Running these models locally also requires careful parameter tuning to maximize reliability. Unsloth provides specific configurations to prevent common agentic failures:
Fine-tuning a model is only half the battle; deploying it reliably requires bridging the gap between training frameworks and inference layers like Ollama. Unsloth's ecosystem allows fine-tuning via QLoRA on as little as 3GB VRAM, but exporting to Ollama introduces a critical vulnerability: chat template mismatches. If the template used during inference doesn't exactly match the training template, the model will produce gibberish, rendering the fine-tuning useless.
Ollama's Modelfile system solves this by allowing developers to explicitly define the TEMPLATE (using Go syntax) and ADAPTER (LoRA) instructions. The FROM instruction specifies the base model, while PARAMETER controls inference settings like temperature and context window size. By auto-generating Modelfiles with the correct chat templates during export, Unsloth ensures that the EOS token and prompt formatting align perfectly between training and deployment.
This precision is vital for long-running agents that rely on consistent tool-calling formats. A mismatched template can cause the model to fail to recognize tool boundaries, leading to infinite generation loops or malformed JSON outputs. Ensuring that training and inference frameworks speak the exact same language is the difference between a functional custom agent and a broken one. Additional info: Modelfile Reference (date unavailable)
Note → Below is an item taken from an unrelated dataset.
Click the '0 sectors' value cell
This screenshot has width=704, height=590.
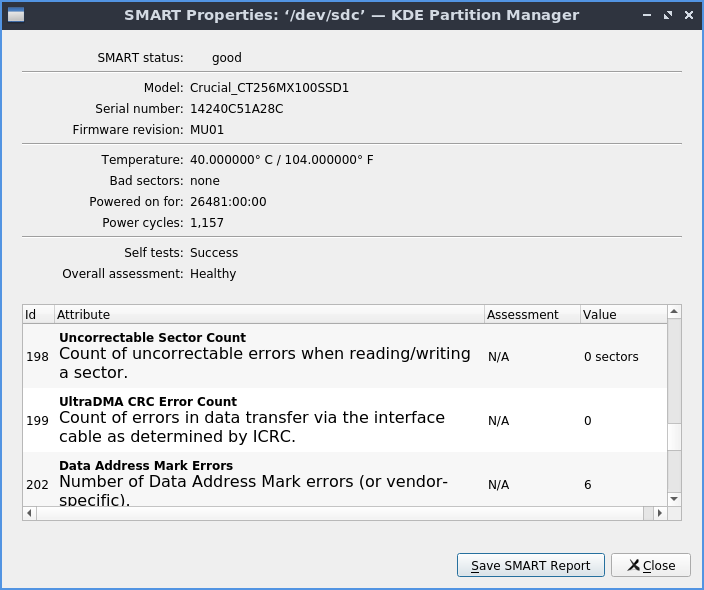611,357
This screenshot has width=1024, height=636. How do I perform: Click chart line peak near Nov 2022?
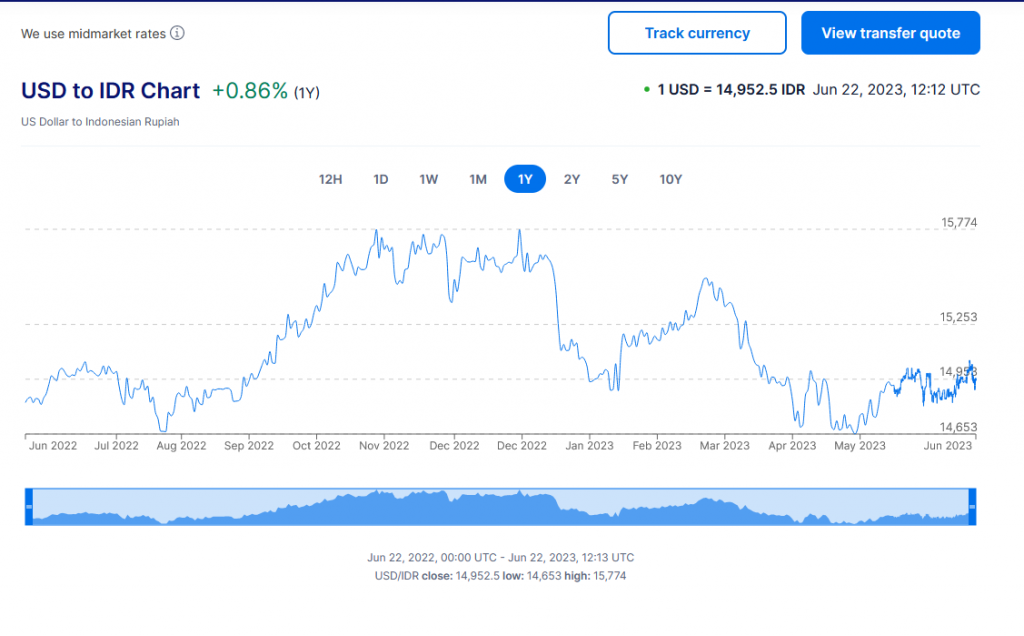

The convergence of structured harness patterns, open-source orchestration, and efficient local inference is transforming AI agents from novelty demos into reliable engineering tools. As the stack matures, the focus is shifting from raw model size to the architectural discipline of the harness itself. The agents that will dominate the next era of software development won't just be the smartest—they'll be the most rigorously engineered.